HONG KONG - Hong Kong police on Friday slammed rioters who went on a rampage across the city during the two-day Christmas holidays as acting like “triad gangsters”.
The holidays, a traditional peak season for the tourism industry, saw black-clad radicals targeting major shopping malls across the city, terrorizing residents and vandalizing shops and restaurants.
Kenneth Kwok Ka-chuen, chief superintendent of the Police Public Relations Branch, said on Friday masked, black-clad rioters and their supporters had ruined the city’s festive atmosphere with violence and hatred.
Following a brief lull, protest violence returned to the streets on Christmas Eve as rioters trashed restaurants and stores with Chinese mainland links, and clashed with the police. Major shopping districts, including Sha Tin, Tai Po, Mong Kok and Tsim Sha Tsui, took the brunt of the destruction.
Kenneth Kwok Ka-chuen, chief superintendent of the Police Public Relations Branch, said on Friday masked, black-clad rioters and their supporters had ruined the city’s festive atmosphere with violence and hatred
Protesters also set fires to Mong Kok MTR station and destroyed power control boxes on streets.
Mobs also vandalized a restaurant in Mong Kok and assaulted its employees with chairs after the owner refused to hand over its CCTV footage as demanded by the protesters. The owner, however, was eventually forced to give in.
“All these are what triad gangs normally do,” said Kwok, adding that rioters have thrown the whole city into a state of “black terror”, with everyone living in constant fear.

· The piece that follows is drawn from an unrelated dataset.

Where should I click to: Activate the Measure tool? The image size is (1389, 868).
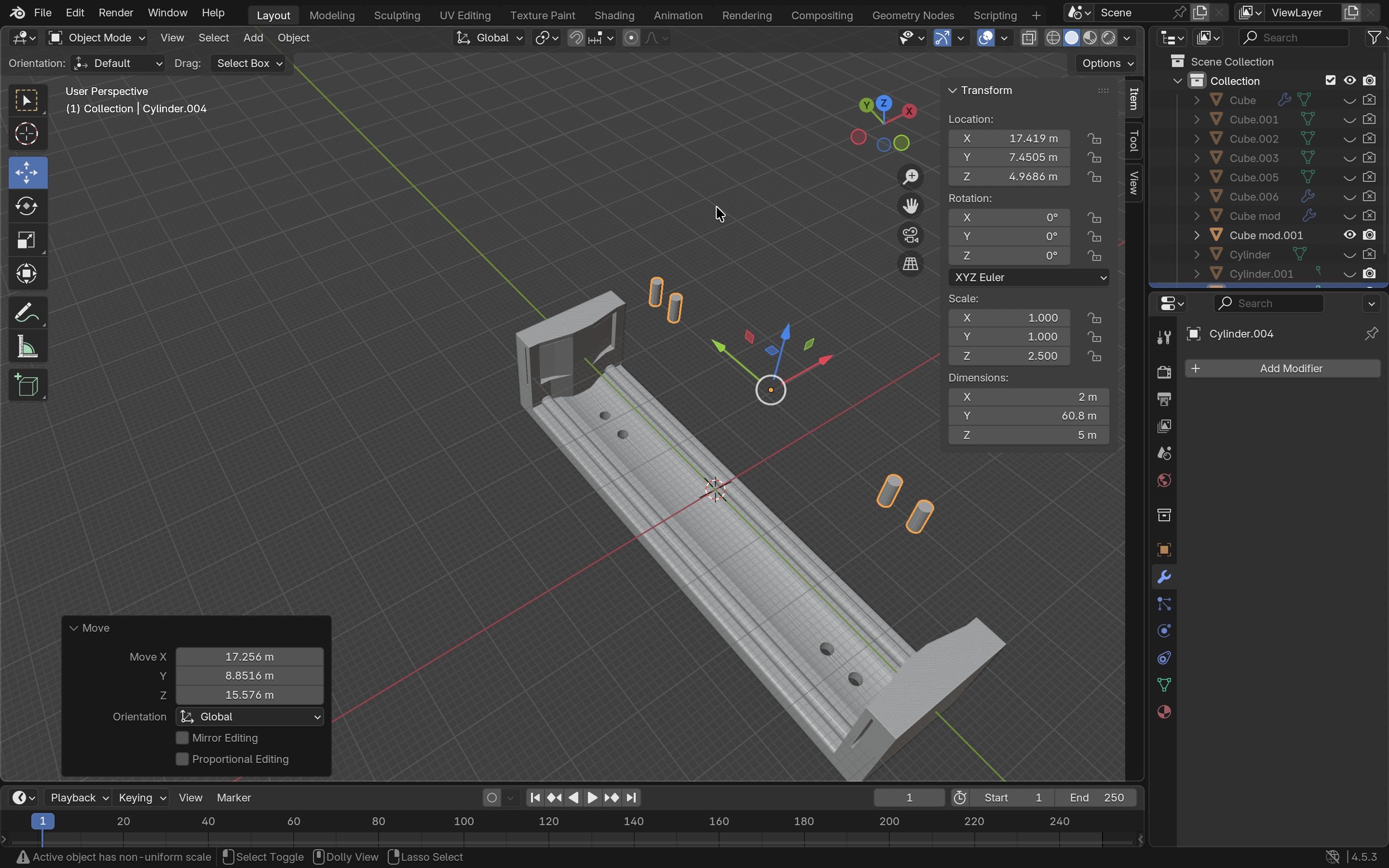[x=27, y=347]
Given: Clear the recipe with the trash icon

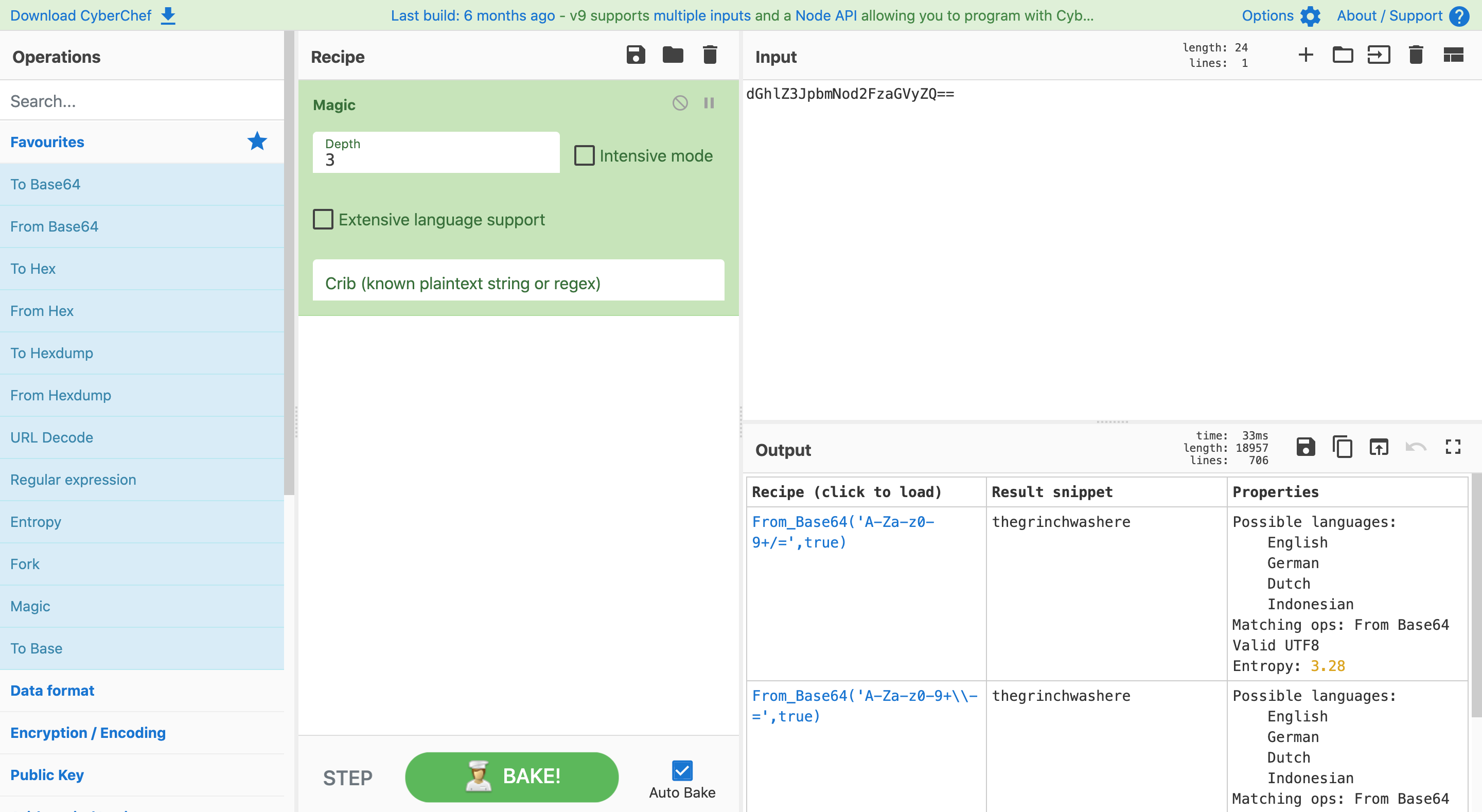Looking at the screenshot, I should click(x=710, y=55).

The rioters have not only ruined the business environment, but also deprived residents of their freedom of speech, he said.
The police have appealed to victims of the violence and vandalism to make a report and cooperate with them in restoring justice.
According to the police, 336 people, aged between 12 and 54, were arrested from Monday to Thursday for various offenses, including unlawful assembly and possession of offensive weapons.
On Tuesday, the police seized some smoke bombs, explosives and combustible chemicals from a mini-storage facility in Kwun Tong, and arrested an 18-year-old student in connection with the case.
The seizure has raised alarm over the community’s safety, said Senior Superintendent Kong Wing-cheung. He warned that storing offensive weapons, such as explosives, seriously endangers the lives of others.
In 2016, a self-storage facility in an industrial building in Ngau Tau Kok burned for more than 100 hours. Two firemen died fighting the blaze.